NO STANDING WHERE INSURER DID NOT ISSUE POLICIES; VALUATION DISPUTE IS NOT BAD FAITH (Western District)
There were serious issues in this case as to whether the assignee of over 100 claims named the proper defendant/carrier, and whether the assignors even had insurance policies with the defendant carrier, with the exception of one assignment. The court found that even if the plaintiff/assignee could bring claims, despite dispositive standing issues, no bad faith conduct was established on the record before the court on this summary judgment motion. Thus, the bad faith claims were rejected.

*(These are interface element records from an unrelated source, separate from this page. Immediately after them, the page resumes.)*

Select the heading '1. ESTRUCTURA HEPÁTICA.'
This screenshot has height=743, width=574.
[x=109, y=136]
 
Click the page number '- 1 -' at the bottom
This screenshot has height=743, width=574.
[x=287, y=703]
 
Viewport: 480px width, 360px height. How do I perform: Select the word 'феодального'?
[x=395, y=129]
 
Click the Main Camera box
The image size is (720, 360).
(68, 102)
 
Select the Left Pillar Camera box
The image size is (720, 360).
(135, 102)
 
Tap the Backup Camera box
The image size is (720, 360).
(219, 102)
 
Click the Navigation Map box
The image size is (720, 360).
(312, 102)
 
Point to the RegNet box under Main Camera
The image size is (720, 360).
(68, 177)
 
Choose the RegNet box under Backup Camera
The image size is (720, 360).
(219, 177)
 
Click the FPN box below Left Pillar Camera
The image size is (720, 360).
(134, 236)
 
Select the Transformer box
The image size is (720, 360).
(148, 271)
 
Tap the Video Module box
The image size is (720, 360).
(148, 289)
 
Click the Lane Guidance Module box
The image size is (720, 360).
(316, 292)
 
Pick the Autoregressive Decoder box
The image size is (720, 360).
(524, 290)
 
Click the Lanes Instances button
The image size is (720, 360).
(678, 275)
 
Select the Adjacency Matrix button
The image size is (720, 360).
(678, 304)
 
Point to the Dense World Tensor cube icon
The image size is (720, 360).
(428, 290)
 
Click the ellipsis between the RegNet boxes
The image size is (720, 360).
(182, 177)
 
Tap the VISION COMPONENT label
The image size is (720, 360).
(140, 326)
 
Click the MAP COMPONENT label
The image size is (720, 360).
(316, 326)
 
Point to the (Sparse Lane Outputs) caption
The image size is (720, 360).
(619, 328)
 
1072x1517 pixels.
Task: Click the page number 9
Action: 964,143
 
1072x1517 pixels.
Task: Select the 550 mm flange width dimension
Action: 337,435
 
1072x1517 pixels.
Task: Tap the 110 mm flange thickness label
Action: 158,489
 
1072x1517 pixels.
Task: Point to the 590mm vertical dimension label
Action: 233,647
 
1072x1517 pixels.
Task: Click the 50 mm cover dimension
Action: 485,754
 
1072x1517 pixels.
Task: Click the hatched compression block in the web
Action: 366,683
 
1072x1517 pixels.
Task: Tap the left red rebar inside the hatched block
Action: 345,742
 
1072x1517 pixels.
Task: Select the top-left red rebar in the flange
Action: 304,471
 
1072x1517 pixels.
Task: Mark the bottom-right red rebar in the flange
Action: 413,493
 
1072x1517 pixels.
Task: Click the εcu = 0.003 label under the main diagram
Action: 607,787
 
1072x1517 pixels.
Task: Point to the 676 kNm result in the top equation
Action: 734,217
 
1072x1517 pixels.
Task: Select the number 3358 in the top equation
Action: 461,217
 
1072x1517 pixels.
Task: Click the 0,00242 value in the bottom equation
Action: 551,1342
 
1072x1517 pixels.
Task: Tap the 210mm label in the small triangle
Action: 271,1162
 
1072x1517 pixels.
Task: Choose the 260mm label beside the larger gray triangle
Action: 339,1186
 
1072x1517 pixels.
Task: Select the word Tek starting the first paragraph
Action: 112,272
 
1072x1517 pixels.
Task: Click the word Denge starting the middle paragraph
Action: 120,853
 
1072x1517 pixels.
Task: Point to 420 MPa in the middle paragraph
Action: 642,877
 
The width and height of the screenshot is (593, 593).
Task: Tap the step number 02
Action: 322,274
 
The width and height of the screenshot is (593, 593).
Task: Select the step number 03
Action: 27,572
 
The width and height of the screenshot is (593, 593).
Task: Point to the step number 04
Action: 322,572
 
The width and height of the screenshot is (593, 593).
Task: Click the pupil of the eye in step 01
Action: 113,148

The court found there was at most a dispute over how much the insurer should pay toward certain losses. Western District Judge Haines states:
Plaintiff’s disagreements with Defendant’s estimates and testimony indicating additional estimates were required and Defendant paid the market labor rate does not show Defendant was acting in bad faith. See Clarke v. Liberty Mut. Ins. Co., … citing Smith v. State Farm Mut. Auto. Ins. Co., … (“Courts have consistently held that a dispute or discrepancy in the valuation of a claim between the insurer and the insured is not alone indicative of bad faith, nor is it sufficient by itself to state a bad faith claim.”); West v. State Farm Ins. Co., … (“A ‘low-ball’ offer alone does not suffice to support a claim for bad faith. ‘[B]ad faith is not present merely because an insurer makes a low but reasonable estimate of an insured’s damages.’ ”); Pfister v. State Farm Fire & Cas. Co., … (discrepancy in parties’ valuation of claim “alone is not evidence of bad faith; Pennsylvania law generally does not treat as bad faith an insurer’s low but reasonable estimate of an insured’s losses”); Williams v. Hartford Cas. Ins. Co., 83 F. Supp. 2d 567, 576 (E.D. Pa. 2000) (“negotiating by offering a figure at the low end of the settlement range does not necessarily constitute bad faith, particularly when the valuation of the injuries and damages of a claim is difficult”). Plaintiff has failed to produce clear and convincing evidence that Defendant acted in bad faith in order to survive summary judgment, and Defendant is entitled to judgment on this claim.